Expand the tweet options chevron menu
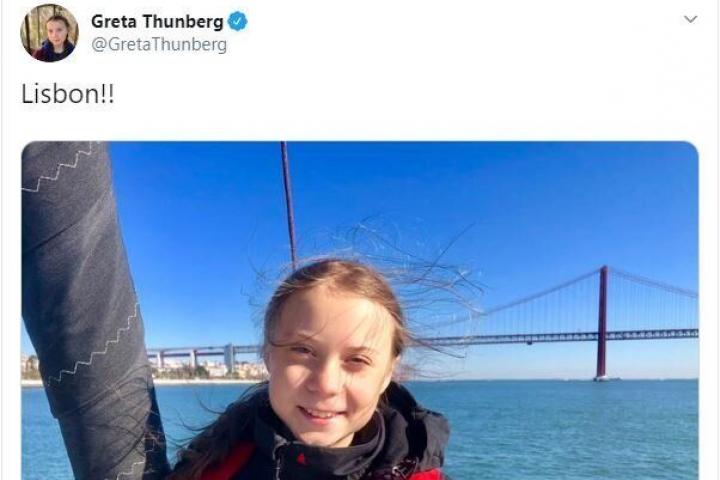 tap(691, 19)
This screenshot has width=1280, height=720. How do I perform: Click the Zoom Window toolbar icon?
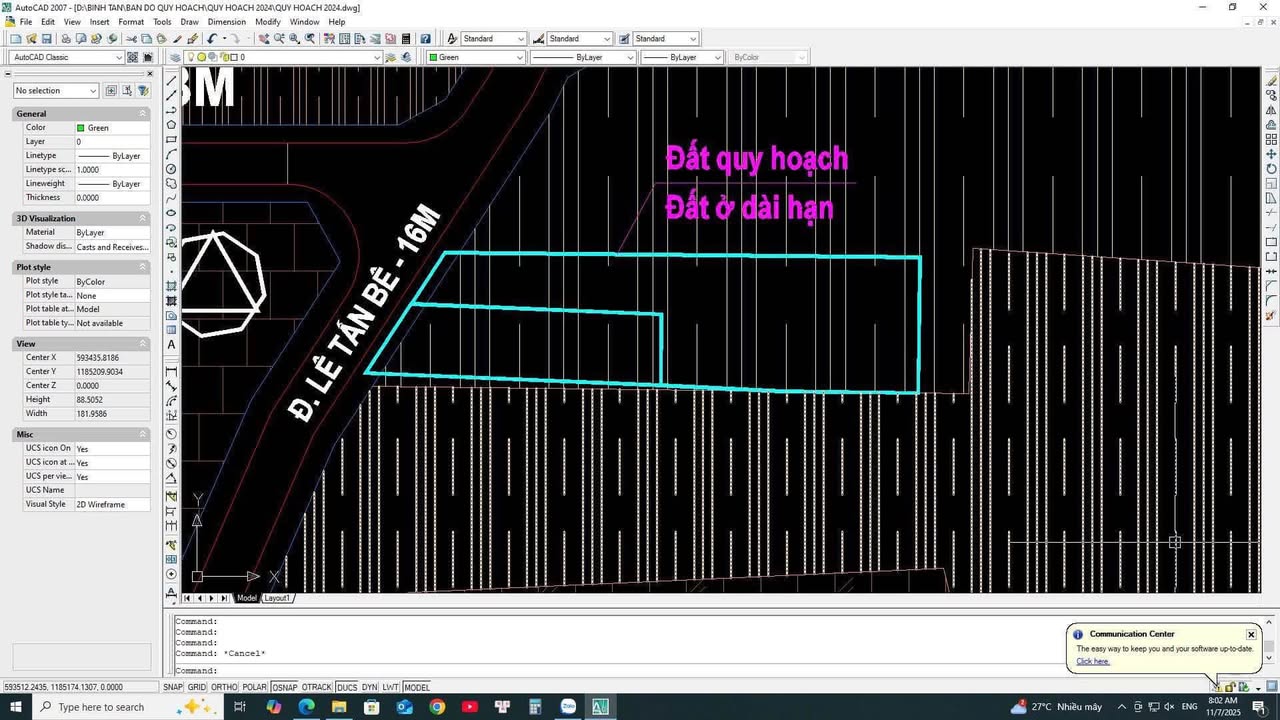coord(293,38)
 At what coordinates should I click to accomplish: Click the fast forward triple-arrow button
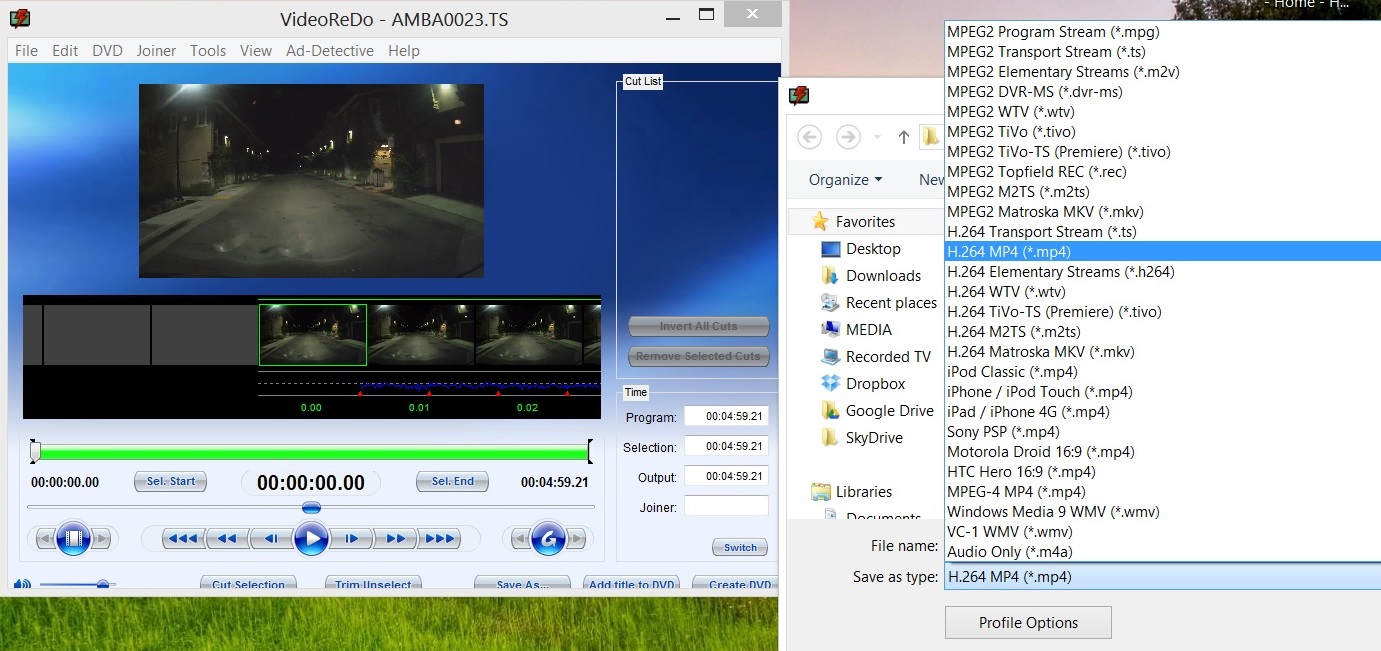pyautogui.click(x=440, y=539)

▬▬▬▬▬▬▬▬▬▬

▶ _Exercise prompt_: Begin at the line containing "At what coordinates" and write out every line to the end of the data exactly. Skip the pictures.

▶ _Response to the task_:
 At what coordinates should I click to accomplish: Click the fast forward triple-arrow button
pyautogui.click(x=440, y=539)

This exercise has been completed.